Long-range electron transfer across molecule-nanocrystalline semiconductor interfaces using tripodal sensitizers

Four tripodal sensitizers, Ru(bpy)(2)(Ad-tripod-phen)(2+) (1), Ru(bpy)(2)(Ad-tripod-bpy)(2+) (2), Ru(bpy)(2)-(C-tripod-phen)(2+) (3), and Ru(bpy)(2)(C-tripod-bpy)(2+) (4) (where bpy is 2,2'-bipyridine, phen is 1,10-phenanthroline, and Ad-tripod-bpy (phen) and C-tripod-bpy (phen) are tripod-shaped bpy (phen) ligands based on 1,3,5,7-tetraphenyladamantane and tetraphenyl methane, respectively), have been synthesized and characterized.

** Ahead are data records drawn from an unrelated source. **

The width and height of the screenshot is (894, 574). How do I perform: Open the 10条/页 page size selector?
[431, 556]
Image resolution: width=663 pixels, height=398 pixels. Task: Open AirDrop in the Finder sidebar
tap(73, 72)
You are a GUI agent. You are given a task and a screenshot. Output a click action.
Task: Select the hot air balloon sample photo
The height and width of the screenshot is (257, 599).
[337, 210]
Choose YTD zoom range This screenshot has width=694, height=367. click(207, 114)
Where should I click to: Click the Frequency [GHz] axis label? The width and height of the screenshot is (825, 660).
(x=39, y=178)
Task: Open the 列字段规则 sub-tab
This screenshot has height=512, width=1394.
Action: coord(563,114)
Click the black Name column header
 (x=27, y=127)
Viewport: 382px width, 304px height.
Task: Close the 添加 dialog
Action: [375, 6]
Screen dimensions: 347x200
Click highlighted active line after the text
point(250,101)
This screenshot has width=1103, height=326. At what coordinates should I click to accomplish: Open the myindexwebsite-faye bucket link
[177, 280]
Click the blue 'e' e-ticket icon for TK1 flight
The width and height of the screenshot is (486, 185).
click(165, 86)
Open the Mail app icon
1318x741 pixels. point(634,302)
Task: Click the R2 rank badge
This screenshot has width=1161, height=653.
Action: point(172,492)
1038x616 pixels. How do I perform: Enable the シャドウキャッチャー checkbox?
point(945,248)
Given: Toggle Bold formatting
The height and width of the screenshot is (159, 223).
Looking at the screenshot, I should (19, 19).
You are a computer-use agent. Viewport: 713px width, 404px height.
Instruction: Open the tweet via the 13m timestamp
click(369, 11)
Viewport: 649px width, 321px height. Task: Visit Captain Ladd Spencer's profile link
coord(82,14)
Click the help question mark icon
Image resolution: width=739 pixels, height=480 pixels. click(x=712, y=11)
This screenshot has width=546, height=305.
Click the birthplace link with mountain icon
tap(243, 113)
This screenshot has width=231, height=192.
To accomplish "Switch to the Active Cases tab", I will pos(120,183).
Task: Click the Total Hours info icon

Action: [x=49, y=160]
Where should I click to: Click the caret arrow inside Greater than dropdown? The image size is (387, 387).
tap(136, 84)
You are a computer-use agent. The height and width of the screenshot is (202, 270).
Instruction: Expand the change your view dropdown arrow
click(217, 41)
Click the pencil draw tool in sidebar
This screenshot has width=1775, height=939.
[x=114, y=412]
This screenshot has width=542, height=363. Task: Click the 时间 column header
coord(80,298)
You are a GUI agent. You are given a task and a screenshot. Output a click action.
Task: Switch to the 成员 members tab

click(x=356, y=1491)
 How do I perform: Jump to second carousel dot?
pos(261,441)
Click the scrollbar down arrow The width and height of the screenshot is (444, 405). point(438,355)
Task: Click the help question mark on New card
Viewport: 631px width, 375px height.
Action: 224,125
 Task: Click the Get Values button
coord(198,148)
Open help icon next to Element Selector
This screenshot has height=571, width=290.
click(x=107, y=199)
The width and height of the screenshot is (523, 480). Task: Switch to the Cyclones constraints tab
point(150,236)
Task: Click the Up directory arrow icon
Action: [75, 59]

The tripodal sensitizers consist of a rigid-rod arm linked to a Ru-II-polypyridine complex at one end and three COOR groups on the other end that bind to metal oxide nanoparticle surfaces. The excited-state and redox properties of solvated and surface-bound 1-4 have been studied at room temperature. The absorption spectra, emission spectra, and electrochemical properties of 1-4 in acetonitrile solution are preserved when 1-4 are bound to nanocrystalline (anatase) TiO2 or colloidal ZrO2 mesoporous films. This behavior is indicative of weak electronic coupling between TiO2 and the sensitizer. The kinetics for excited-state decay are exponential for 1-4 in solution and are nonexponential when 1-4 are bound to ZrO2 or TiO2. Efficient and rapid (k(cs) > 10(8) s(-1)) excited-state electron injection is observed for 1-4/TiO2. The recombination of the injected electron with the oxidized Ru-III center is well described by a second-order kinetic model with rate constants that are independent of the sensitizer. The sensitizers bound to TiO2 were reversibly oxidized electrochemically with an apparent diffusion coefficient similar to1 x 10(-11) cm(2) s(-1).